+++ Information provided +++

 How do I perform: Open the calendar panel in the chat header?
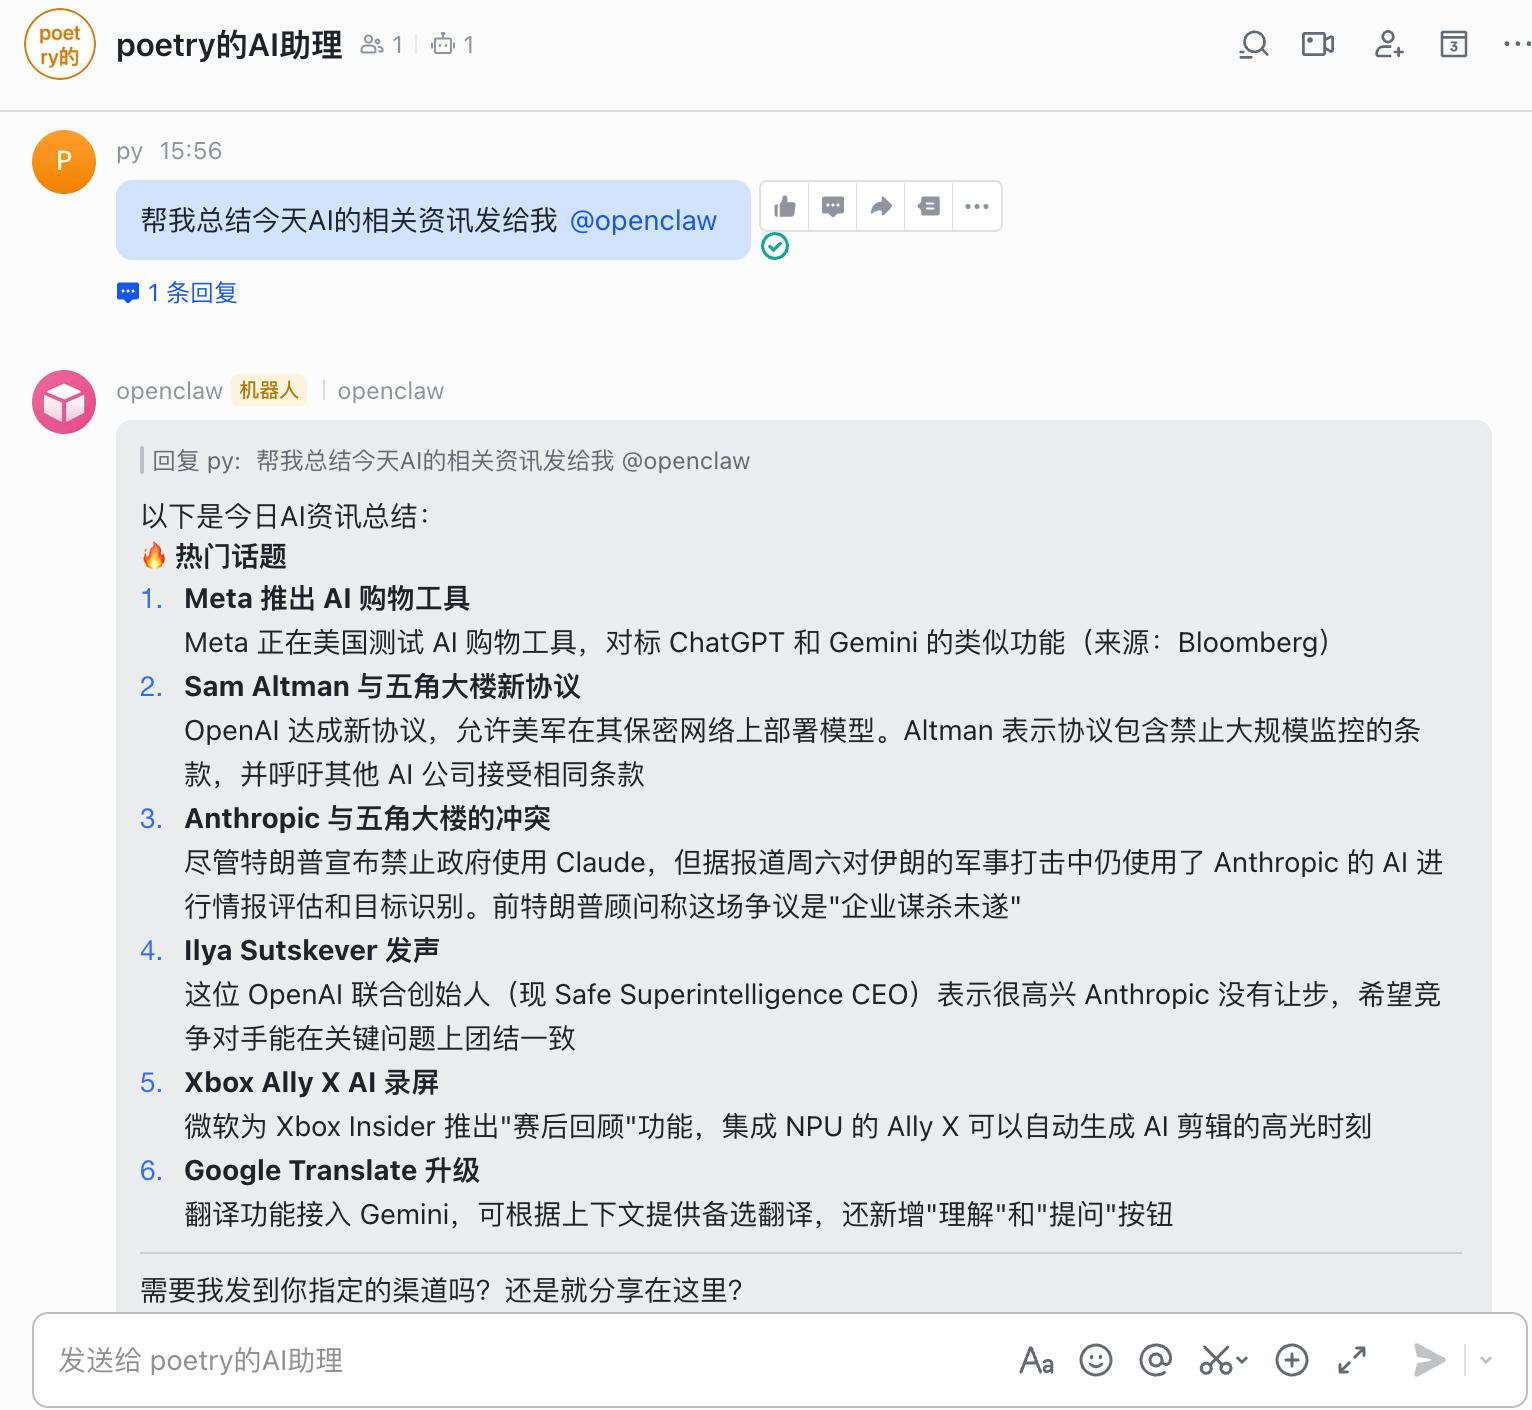pos(1453,44)
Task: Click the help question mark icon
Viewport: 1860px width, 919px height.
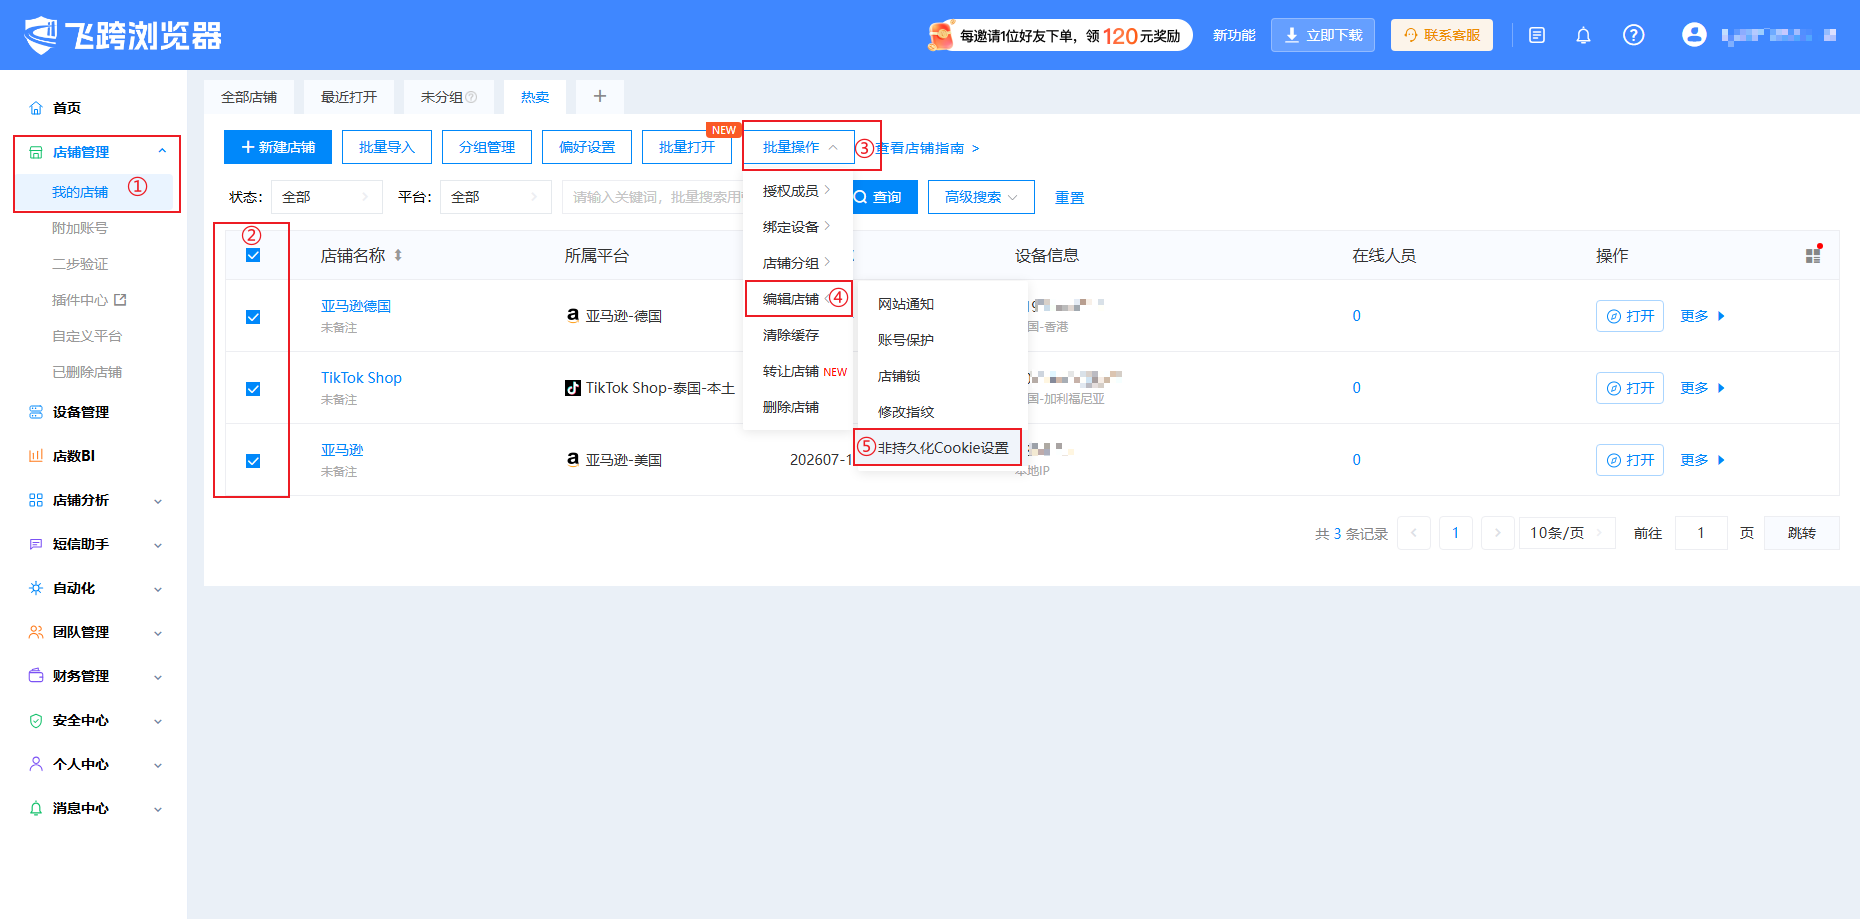Action: (1633, 35)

+++

Task objective - The expected result is every record above, word for word, with no pictures in it.

Answer -
 How do I perform: Open the calendar panel in the chat header?
pos(1453,44)
Task: Click the help question mark icon
Viewport: 1860px width, 919px height.
Action: (1633, 35)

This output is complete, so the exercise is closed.